In 480 BC, the Persian emperor G. W. Xerxes is convinced that the Greek city-states are stockpiling weapons of mass destruction. After the Greeks refuse access to the Persian inspectors, Xerxes sends in his army. A force of 300 Spartan and 700 Thespian insurgents pin the Persian army down in a costly, bloody and highly controversial war. The film has been widely condemned as historically inaccurate for its portrayal of the Persians as dehumanised monsters, the Spartans as narcissistic proto-fascists and the Thespians as vain, histrionic, ham actors.

Mr Blair’s Holiday
The title character, Tony Blair, is a childlike, sometimes ingenious, and generally likeable buffoon who frequently gets into hilarious situations due to his various schemes and contrivances. The humour largely comes from his original solutions to any problems and his total disregard for others when solving them. The action is mainly staged in and around Mr Blair’s home in Downing Street; the plot revolves around a misunderstanding with Mr Blair’s neighbour, Mr Brown, which ultimately leads to Mr Blair losing his job and his house, No. 10, and having to go on a long holiday.

Shrek the Third
In the Land of Far Far Away, President Shrek is desperate to find a suitable successor before he has to return to live in the swamp; but finding a promising contender is more difficult than he thought. In a hilarious Republican romp, Shrek frantically discards candidate after candidate, finding them either too liberal or too unpopular but not one which is ‘just right’. Will he find a compassionate conservative in time or will the evil Democrats beat him to it?
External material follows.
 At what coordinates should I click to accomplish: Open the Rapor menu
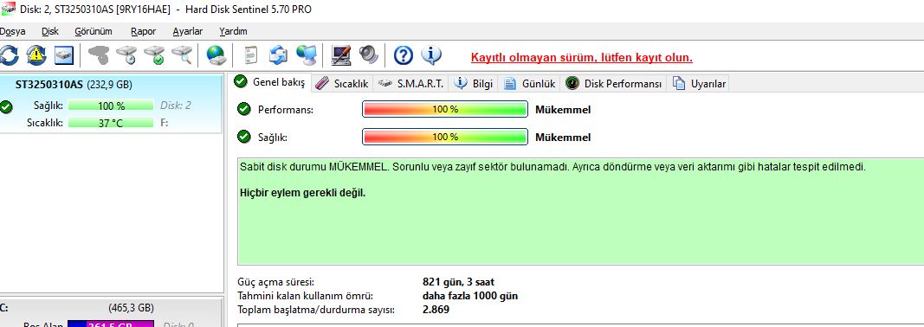click(143, 31)
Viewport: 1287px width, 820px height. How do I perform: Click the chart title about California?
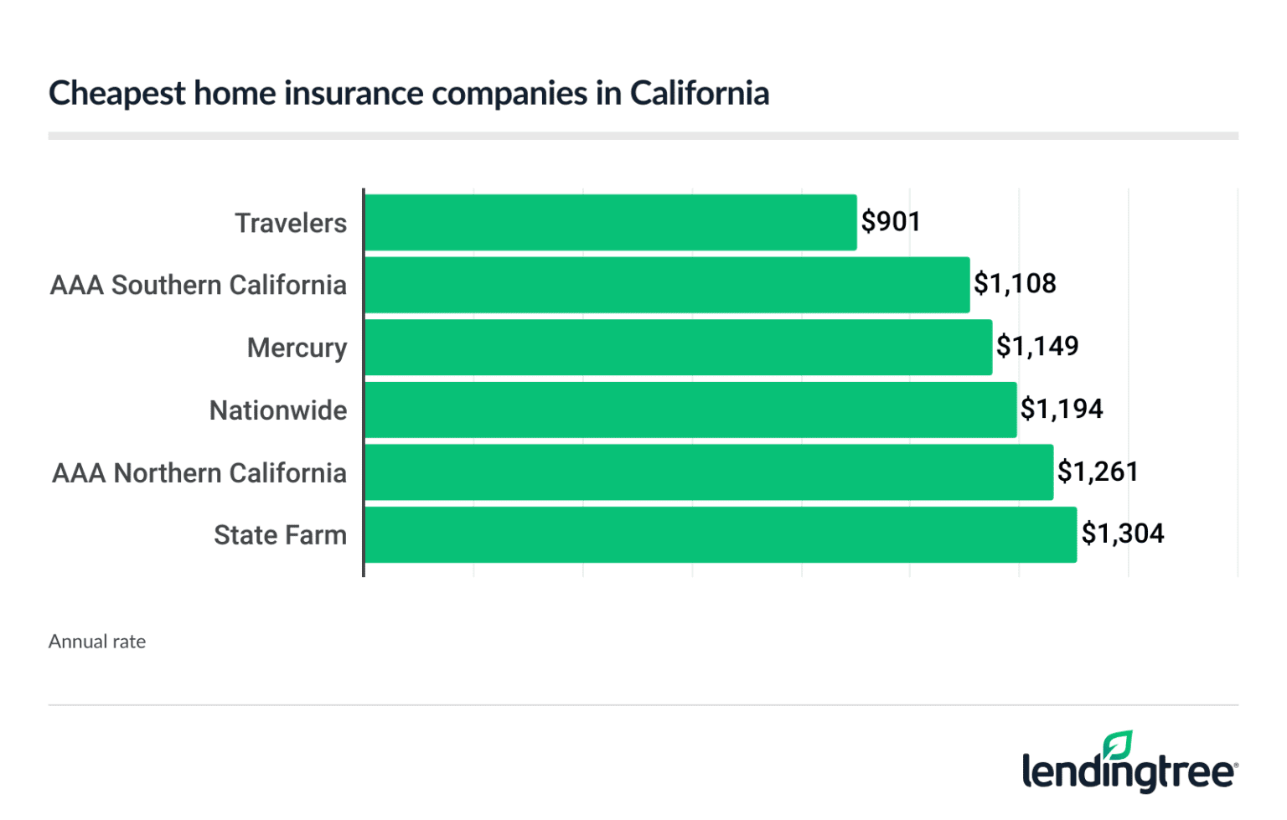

Watch out for skeletons in cupboards.

Tuesday, 1 May 2007

A Scot could become Prime Minister

In today's news, on the 300th Anniversary of the Union between England and Scotland, Tony Blair, the Edinburgh-born Prime Minister of the United Kingdom, who is soon to stand down after 10 years in power, astonished Labour Party workers at a rally in Scotland by telling them:
"In all probability, a Scot will become Prime Minister of the United Kingdom."